Free s’attaque à la conservation massive des données de connexion des abonnés des opérateurs

Free s’attaque à la conservation massive des données de connexion des abonnés des opérateurs

Le régime actuel de conservation des métadonnées imposé par l’Etat aux opérateurs déplait à Free. La filiale d’Iliad saisit le Conseil d’Etat à l’heure où la Cour de justice européenne s’oppose à une réglementation nationale.

Non à la collecte massive et indifférenciée des données des abonnés. L’article R10-13 du code des postes et des télécommunications est aujourd’hui dans le viseur de l’opérateur de Xavier Niel. Toujours mis en application sur le territoire français malgré un coup de frein de la justice européenne en octobre dernier à travers plusieurs arrêts, cette disposition donne également de l’urticaire aux associations de défense et de promotion des droits et liberté sur Internet comme la Quadrature du Net.

Selon les informations de Next Inpact, Free a saisi le Conseil d’Etat dans le but de faire annuler cet article, lequel contraint les opérateurs à conserver les données relatives aux équipements terminaux de communication utilisés, les caractéristiques techniques ainsi que la date, l’horaire et la durée de chaque communication, les données permettant d’identifier le ou les destinataires de la communication. Ou encore celles permettant d’identifier l’origine et la localisation de la communication sur le mobile.

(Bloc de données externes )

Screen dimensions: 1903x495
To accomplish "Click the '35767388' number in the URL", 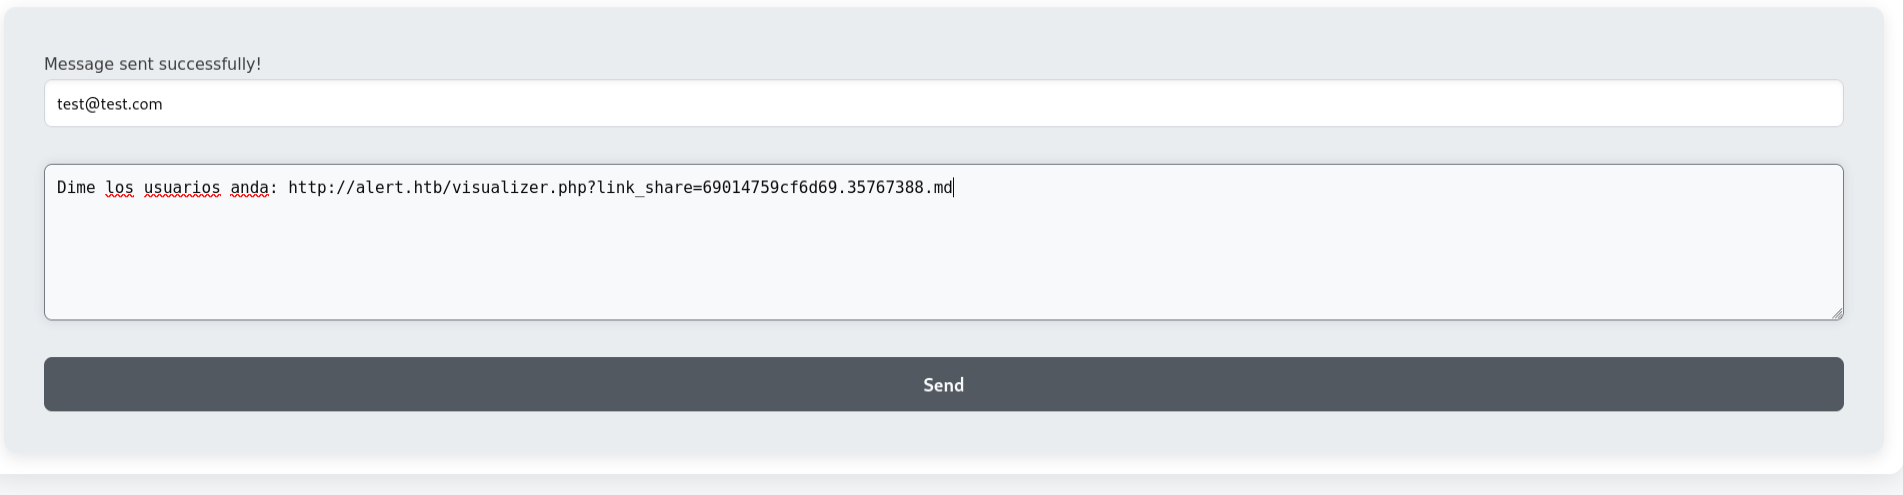I will [x=886, y=188].
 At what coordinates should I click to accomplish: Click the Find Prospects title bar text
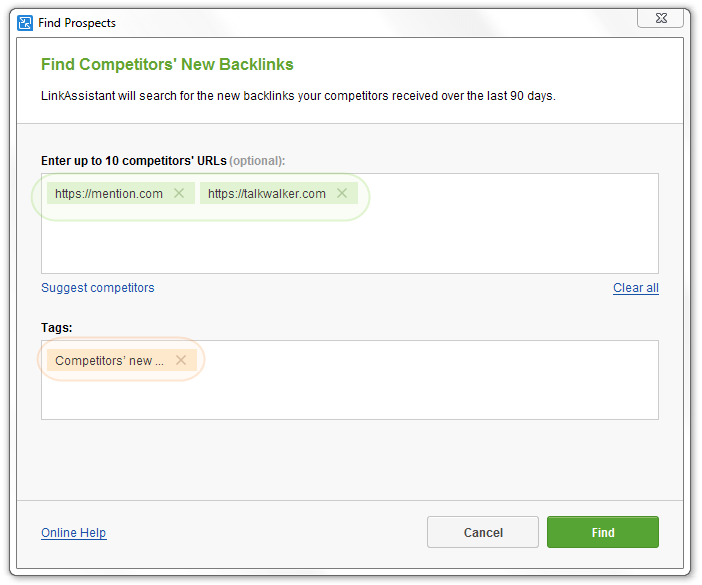[77, 23]
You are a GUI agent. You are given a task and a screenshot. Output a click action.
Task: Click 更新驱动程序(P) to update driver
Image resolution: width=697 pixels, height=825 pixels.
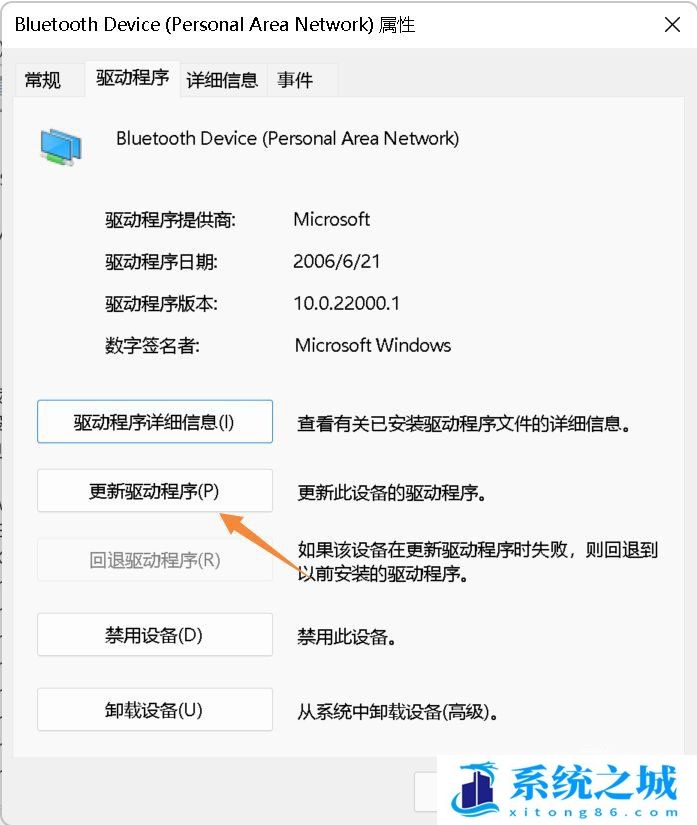pyautogui.click(x=155, y=490)

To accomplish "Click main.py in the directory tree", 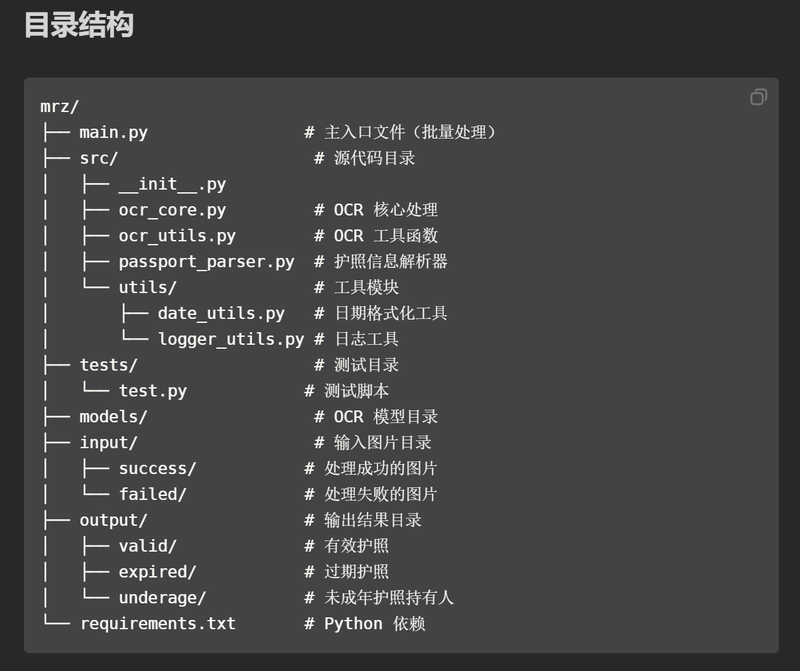I will [x=113, y=132].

Seul hic, le gouvernement se refuse à un encadrement européen autour de l’obligation de la conservation des métadonnées en demandant au Conseil d’Etat de ne pas tenir compte des décisions de la Cour de justice de l’Union européenne, estimant que cette dernière fait fausse route.

En octobre 2020, la CJUE s’est pourtant montrée très claire : “Le droit de l’Union s’oppose à une réglementation nationale imposant à un fournisseur de services de communications électroniques […] la transmission ou la conservation généralisée et indifférenciée de données relatives au trafic ou à la localisation ». Et ce même dans le cadre de la lutte contre les infractions et la protection de la sécurité nationale, même si des dérogations sont prévues de manière assez floue en cas de menaces importantes.